The number of New Zealanders moving to Australia to search for a better life and job opportunities slowed substantially last month to reach the lowest level since December 2010.
Statistics New Zealand figures released yesterday showed departures of New Zealanders to Australia fell to 3180 last month.
Westpac economist Felix Delbruck said an improving trend in transtasman migration was clearly under way in line with his view that labour market prospects in Australia were becoming steadily less attractive compared with New Zealand's.
About 45,700 New Zealanders left the country for Australia in the year ended April 30.
Departures to Australia in April 2013 were nearly 23% below the April 2012 figures. At the same time, the flow of arrivals from across the Tasman was increasing.
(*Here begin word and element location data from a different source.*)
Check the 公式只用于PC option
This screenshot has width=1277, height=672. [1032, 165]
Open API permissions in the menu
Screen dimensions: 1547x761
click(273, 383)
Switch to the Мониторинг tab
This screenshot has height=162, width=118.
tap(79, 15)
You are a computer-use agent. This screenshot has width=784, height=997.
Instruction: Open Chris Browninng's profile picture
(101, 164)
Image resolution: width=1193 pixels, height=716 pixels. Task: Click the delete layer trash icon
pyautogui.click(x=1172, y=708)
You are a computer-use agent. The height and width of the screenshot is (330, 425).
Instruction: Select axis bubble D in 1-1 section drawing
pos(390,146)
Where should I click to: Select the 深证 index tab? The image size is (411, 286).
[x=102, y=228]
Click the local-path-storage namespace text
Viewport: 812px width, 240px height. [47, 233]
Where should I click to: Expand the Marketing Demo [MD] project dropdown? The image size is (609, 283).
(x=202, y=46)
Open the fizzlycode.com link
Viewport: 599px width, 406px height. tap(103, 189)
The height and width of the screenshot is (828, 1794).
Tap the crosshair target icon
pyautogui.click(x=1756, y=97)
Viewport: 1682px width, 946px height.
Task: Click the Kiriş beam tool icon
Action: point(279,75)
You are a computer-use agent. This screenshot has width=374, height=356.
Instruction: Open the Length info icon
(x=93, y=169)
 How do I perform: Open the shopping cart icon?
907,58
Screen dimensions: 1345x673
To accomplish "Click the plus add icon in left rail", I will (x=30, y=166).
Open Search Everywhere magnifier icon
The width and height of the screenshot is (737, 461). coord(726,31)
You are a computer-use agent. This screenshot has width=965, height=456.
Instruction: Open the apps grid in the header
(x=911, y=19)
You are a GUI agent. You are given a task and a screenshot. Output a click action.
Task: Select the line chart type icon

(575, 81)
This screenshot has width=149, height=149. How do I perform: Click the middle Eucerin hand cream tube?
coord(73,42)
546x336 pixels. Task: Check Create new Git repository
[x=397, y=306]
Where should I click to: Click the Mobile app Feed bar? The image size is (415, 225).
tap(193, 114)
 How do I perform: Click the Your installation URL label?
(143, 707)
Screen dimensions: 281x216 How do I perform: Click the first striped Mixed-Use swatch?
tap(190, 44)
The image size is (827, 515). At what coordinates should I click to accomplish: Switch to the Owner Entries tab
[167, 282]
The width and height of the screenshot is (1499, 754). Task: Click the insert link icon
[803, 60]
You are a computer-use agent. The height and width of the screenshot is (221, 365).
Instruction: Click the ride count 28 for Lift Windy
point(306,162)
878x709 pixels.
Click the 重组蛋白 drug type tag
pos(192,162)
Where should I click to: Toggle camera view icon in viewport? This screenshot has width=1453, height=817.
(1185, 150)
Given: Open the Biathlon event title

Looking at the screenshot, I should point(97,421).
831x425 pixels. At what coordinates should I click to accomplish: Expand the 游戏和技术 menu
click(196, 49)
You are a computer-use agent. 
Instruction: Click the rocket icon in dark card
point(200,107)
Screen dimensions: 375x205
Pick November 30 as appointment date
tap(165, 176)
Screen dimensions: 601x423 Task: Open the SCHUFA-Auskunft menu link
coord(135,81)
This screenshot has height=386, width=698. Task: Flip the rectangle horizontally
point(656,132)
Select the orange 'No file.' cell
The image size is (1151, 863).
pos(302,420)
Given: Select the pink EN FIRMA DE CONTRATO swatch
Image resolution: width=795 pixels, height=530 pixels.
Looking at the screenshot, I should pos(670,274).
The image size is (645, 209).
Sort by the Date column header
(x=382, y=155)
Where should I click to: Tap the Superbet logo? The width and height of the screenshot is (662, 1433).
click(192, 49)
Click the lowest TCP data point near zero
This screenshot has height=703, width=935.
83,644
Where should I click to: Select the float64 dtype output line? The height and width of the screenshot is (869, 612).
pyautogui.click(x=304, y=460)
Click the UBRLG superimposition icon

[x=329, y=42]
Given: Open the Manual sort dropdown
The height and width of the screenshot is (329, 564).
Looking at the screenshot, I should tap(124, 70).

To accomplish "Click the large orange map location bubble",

Monthly net immigration had increased further to a net inflow of 1570 people, Mr Delbruck said.
''The trend has clearly turned positive. This is the seventh net inflow in the last eight months. Departures to Australia have come down significantly but arrivals of foreign migrants also appear to have picked up.''
Annual net migration remained below the historical average of about 12,000 people, but on current trends that total would be passed by the end of the year, Mr Delbruck said.
Westpac expected net immigration to increase further in the next couple of years as employment conditions in Australia continued to soften and labour shortages associated with the Canterbury rebuilding worsened.
ASB economist Daniel Smith said net migration inflows would place further strains on supply-constrained housing markets in some areas of the country.
For now, the impact would be marginal as the inflows remained ''fairly small''. By comparison, inflows of 3000 to 4000 a month were seen regularly in the early to mid-2000s.
''With the Reserve Bank keeping a keen eye on the housing market and cost pressures related to the Canterbury rebuild, we expect the OCR to first rise in March 2014,'' Mr Smith said.
In a New Zealand at a Glance paper released yesterday, BNZ research economist Stephen Toplis said the New Zealand economic expansion was gaining in momentum.
The rebuilding of Christchurch was supporting increasingly widespread confidence, and very low interest rates and a booming housing market were playing their part.
Eventually that would necessitate a response from the central bank but while annual inflation remained below 1%, and was set to stay there for a while, it suggested that any such response might be some time in coming, he said.
The New Zealand dollar remained supported by money-printing elsewhere and the relative strength of the domestic economy.
Investment activity would be the driver of a ''solid period'' of expansion over the next two years.
Construction, especially residential, would provide most of the momentum.
That, accompanied by rising house prices, was likely to support growth in expenditure on durable goods, Mr Toplis said.
Unfortunately, net exports - thanks to strong import growth - would provide a negative contribution.
A surprising strong fourth-quarter gross domestic product (economic activity) result saw the BNZ revise upward its growth forecast for this year to 2.9%.
''We are forecasting 3.6% growth for the following year. There is a topside risk to these forecasts if the rebuild of Christchurch proves more aggressive than we have anticipated.''
New Zealand's labour market was gradually tightening, Mr Toplis said.
Employment growth was modest but sufficiently strong to result in a gradual fall in the unemployment rate.